You like to watch football. I love a good game.
You can eat. I love to cook and bake. I'm Southern, I feed people.
It's a compulsion.
You like dark, knock you on your ass beer. My favorite is the
Parabola from Firestone Walker. At 13%, it's a one and done beer
for me. I'm somewhat of a snob, but I don't mind the occasional
If jazz and the blues tickle your fancy, get at me. Triple points
if you know a good place to listen to them.

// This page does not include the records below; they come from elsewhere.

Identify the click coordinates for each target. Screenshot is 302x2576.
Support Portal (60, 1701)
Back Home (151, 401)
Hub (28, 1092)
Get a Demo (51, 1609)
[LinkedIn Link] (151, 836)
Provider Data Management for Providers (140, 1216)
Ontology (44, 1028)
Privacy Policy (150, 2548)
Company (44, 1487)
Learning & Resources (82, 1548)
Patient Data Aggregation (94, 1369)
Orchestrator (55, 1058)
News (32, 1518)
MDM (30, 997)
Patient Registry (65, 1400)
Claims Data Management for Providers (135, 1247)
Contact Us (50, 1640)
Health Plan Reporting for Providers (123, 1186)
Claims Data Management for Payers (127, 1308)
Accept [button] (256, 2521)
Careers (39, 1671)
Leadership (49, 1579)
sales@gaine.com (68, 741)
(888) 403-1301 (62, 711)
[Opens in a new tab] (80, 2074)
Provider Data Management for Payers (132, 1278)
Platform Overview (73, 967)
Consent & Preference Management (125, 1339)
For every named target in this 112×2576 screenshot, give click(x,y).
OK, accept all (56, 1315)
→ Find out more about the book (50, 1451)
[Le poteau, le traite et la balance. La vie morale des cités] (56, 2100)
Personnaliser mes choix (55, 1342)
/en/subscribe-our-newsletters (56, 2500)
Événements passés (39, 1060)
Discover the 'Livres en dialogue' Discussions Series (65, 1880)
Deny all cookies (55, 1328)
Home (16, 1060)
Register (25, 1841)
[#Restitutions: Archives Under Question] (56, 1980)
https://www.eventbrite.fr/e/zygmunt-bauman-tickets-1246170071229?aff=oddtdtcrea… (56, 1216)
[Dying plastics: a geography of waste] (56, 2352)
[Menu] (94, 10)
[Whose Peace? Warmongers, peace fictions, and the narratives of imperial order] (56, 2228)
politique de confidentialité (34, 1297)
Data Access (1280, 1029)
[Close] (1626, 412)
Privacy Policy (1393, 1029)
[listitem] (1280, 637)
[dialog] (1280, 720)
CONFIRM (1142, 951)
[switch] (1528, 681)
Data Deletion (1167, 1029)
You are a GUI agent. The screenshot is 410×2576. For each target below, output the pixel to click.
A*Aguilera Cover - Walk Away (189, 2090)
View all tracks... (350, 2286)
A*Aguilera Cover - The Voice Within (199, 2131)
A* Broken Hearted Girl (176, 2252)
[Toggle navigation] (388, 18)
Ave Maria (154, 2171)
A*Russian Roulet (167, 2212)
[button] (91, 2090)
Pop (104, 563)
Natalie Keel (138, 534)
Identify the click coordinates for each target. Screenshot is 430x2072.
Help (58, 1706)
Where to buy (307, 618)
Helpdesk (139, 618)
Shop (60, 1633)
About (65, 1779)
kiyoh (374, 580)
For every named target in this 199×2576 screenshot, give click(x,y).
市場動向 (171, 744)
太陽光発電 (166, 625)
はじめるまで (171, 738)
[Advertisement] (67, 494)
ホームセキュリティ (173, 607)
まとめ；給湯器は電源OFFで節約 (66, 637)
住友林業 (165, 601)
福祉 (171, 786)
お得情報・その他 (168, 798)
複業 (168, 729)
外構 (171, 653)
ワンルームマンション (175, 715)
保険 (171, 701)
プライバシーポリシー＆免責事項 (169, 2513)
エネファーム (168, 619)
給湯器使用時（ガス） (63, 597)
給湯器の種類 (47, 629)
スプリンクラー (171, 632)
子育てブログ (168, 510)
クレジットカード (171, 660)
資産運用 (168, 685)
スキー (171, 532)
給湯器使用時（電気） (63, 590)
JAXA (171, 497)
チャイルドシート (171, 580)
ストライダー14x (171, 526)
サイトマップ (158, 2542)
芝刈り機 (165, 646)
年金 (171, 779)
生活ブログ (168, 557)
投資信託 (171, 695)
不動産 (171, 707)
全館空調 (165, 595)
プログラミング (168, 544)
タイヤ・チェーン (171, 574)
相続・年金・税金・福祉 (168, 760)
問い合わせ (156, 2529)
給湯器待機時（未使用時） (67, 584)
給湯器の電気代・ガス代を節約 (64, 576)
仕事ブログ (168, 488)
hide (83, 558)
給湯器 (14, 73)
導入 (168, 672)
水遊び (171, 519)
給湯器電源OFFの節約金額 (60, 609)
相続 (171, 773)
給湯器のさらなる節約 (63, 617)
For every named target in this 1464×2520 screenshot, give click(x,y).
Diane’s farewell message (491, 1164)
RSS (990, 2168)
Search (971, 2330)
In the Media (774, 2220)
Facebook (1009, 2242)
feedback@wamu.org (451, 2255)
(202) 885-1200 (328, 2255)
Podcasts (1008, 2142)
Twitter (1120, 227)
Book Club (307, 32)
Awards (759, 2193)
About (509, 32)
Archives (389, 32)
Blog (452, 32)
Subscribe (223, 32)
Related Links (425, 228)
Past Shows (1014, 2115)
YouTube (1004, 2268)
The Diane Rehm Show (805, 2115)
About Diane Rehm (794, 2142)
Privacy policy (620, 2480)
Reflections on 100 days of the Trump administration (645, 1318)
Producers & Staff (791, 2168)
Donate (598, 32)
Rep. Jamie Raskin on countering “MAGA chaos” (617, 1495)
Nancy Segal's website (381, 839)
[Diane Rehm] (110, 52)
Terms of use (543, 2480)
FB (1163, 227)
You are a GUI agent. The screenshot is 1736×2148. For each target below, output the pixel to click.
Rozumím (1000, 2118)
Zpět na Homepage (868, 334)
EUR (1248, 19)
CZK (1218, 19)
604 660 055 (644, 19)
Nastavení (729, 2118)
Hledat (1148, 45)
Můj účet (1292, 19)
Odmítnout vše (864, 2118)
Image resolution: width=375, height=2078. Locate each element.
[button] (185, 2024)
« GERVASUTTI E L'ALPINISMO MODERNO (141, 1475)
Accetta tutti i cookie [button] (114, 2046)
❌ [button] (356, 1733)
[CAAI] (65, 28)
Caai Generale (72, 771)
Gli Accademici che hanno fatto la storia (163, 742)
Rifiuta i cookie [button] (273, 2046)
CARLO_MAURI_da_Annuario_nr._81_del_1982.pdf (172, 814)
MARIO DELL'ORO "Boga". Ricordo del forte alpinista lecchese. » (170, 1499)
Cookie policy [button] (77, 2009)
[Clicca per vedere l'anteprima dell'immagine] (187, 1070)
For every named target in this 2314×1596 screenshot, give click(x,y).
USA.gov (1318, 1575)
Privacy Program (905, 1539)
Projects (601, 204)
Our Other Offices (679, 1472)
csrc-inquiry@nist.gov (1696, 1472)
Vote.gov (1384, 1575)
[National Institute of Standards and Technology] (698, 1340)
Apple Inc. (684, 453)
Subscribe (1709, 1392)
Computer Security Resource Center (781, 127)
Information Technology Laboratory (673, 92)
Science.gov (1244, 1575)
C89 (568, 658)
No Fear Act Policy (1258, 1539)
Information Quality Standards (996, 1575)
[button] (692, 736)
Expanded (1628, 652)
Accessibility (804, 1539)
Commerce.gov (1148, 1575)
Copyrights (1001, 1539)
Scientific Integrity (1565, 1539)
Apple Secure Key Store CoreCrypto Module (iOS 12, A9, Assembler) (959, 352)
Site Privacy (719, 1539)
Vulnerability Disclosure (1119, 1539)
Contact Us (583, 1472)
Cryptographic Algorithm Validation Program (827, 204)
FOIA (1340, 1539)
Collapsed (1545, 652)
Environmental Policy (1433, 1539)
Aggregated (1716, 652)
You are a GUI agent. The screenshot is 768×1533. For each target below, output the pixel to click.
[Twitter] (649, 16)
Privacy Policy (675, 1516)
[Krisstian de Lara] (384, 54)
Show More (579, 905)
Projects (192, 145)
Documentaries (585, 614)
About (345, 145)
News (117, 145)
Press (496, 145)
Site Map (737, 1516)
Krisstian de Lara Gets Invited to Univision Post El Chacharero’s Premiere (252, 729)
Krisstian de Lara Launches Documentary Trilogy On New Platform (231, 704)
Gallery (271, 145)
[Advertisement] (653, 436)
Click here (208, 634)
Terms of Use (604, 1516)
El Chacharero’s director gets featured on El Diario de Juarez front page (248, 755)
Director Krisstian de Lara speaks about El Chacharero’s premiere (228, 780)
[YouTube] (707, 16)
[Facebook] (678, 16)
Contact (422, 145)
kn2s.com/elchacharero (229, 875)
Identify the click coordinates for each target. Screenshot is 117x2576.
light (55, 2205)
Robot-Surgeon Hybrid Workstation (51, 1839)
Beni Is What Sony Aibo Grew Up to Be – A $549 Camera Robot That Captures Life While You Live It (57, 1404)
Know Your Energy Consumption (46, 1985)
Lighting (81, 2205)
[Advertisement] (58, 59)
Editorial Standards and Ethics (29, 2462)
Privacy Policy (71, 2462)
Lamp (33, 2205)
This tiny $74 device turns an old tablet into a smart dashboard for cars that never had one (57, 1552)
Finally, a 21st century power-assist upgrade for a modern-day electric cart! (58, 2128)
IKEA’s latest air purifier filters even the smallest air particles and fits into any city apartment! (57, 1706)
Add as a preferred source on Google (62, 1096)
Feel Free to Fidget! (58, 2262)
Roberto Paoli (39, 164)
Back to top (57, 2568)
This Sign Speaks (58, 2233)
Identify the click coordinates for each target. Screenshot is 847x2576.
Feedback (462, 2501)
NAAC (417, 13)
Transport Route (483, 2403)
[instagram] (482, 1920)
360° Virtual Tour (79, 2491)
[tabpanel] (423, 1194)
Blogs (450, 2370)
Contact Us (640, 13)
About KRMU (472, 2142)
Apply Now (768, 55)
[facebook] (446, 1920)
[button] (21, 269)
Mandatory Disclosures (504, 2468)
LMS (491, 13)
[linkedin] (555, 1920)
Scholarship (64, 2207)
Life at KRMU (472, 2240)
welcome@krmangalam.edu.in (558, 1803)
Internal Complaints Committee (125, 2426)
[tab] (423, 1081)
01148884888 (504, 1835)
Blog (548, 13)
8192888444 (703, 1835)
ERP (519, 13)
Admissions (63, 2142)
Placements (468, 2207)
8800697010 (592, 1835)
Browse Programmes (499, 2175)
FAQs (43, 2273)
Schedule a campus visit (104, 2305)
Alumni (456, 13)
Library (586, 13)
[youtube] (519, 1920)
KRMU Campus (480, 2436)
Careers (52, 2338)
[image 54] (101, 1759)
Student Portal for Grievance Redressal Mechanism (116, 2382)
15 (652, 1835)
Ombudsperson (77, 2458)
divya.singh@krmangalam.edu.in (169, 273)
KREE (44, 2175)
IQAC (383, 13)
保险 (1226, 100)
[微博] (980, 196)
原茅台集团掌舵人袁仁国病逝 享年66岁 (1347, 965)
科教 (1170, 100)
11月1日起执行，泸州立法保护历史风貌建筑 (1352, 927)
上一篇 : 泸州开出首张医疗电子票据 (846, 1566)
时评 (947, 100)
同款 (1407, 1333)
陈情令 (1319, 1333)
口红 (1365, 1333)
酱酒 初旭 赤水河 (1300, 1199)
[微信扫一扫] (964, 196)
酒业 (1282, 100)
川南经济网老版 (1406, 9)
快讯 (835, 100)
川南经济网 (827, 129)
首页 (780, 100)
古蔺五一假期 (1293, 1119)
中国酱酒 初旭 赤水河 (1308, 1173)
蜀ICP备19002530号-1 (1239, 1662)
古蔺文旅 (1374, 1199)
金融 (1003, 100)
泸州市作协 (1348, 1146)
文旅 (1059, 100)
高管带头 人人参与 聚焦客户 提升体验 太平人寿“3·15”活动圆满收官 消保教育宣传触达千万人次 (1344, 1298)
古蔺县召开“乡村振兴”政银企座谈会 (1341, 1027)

If you read voraciously. Extra points (perhaps 1.5) for nonfiction,
technical books, action-packed historical fiction, and a bit of
fantasy (I'm on the George R. R. Martin bandwagon). I'd love
suggestions in any of those categories.
If your pants fit you and you don't think a short sleeve button-up
is ever okay. In any situation. Period. Goddammit. Dressing for the
occasion is always awesome, whether the occasion calls for a
t-shirt or a suit.
You love the rain. I moved here for it.
I swear to GOD if another of you "witty" motherfuckers messages me
telling me that there's a word for what I describe in my private
thing, I will implode with frustration. It implies that you assume
I'm not smart enough, driven enough, willing enough, to find out
the reason behind that smell, and, coincidentally, the name of it.
Condescension is NOT sexy. Find another opener.